Два любопытнейших факта по поводу романа «Тают снега» мне еще хочется поведать, да и «пройти» эту тему.
Среди многих читательских конференций и обсуждений случилась у меня одна в Пермском пригородном поселке Нижняя Курья (город Молотов превратился к этой поре снова в Пермь). Завбиблиотекой меня никогда не видела, я ее тоже. По телефону я ей назвал свои внешние приметы, сказал, во что буду одет. Сошел я с электрички, стою и вижу: по перрону мечется довольно симпатичная девушка и хватает за рукава тех, кто в шляпе, при галстуке, особенно если с бабочкой и тростью, да в дорогом, к тому же, пальто.

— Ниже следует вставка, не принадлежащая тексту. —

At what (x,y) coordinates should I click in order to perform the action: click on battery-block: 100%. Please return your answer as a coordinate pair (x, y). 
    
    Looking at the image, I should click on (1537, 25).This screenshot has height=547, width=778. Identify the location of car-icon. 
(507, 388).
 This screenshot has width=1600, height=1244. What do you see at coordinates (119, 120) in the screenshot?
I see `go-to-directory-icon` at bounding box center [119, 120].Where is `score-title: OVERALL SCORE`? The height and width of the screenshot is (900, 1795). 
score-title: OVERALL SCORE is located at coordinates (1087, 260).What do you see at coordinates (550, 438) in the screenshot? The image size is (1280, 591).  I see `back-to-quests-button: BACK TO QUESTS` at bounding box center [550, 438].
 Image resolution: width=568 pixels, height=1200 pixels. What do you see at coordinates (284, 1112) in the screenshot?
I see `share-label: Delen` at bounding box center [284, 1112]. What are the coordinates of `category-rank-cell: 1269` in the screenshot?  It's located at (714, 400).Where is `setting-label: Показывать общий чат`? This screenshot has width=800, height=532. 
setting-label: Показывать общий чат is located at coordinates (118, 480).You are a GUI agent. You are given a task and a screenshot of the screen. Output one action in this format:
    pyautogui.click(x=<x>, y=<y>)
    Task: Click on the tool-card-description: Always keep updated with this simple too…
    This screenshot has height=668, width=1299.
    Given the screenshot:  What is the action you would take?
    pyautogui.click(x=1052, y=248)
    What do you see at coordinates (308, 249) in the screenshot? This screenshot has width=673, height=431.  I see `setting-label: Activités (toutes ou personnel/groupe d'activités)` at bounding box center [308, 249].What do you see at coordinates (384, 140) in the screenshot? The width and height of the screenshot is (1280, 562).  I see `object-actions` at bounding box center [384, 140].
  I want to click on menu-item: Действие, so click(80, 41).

И когда на перроне осталось нас всего двое, девушка разочарованно произнесла: «Это вы-ы-ы?!»
С тех пор я перестал удивляться чему-либо, связанному с литературой, как и читателям нашим.
«Шли годы. Бурь порыв мятежный рассеял прежние мечты, И я забыл твой голос нежный, твои небесные черты…» Ах, Пушкин, Пушкин, Александр Сергеевич! Чудо ты наше из чудес, солнышко вечное! Читали бы тебя люди, наслаждались тобою постоянно, глядишь, и умнее, и нежнее были бы. А то вот является свету романист из военного пепла и чусовской сажи, да и отнимает у тебя читателя! Так и ладно бы, хоть отнимал без последствий для морали и для себя лично. Так нет, глупая дерзость-то всегда наказуема — и поделом! И поделом!
Нет, не умирает «классика». Вот какой документ, какая весточка достала меня в родном селе Овсянка летом 1992 года.
Вместе со стихами старика-пенсионера пришла газета из города Гремячинска Пермской области под названием «Шахтер» от 18 февраля 1992 года, а в той газетке черным по белому написано: «КГБ против Астафьева». «Ну и ну! — подумал я, ерзая на стуле, — КГБ против Мандельштама, Клюева, Васильева Павла, Заболоцкого, Ручьева, Смелякова, Шаламова Варлама, Домбровского и Солженицына — это, понятно, фигуры! Понатворили товарищи на свою голову многовато, а я-то чего наделал?!».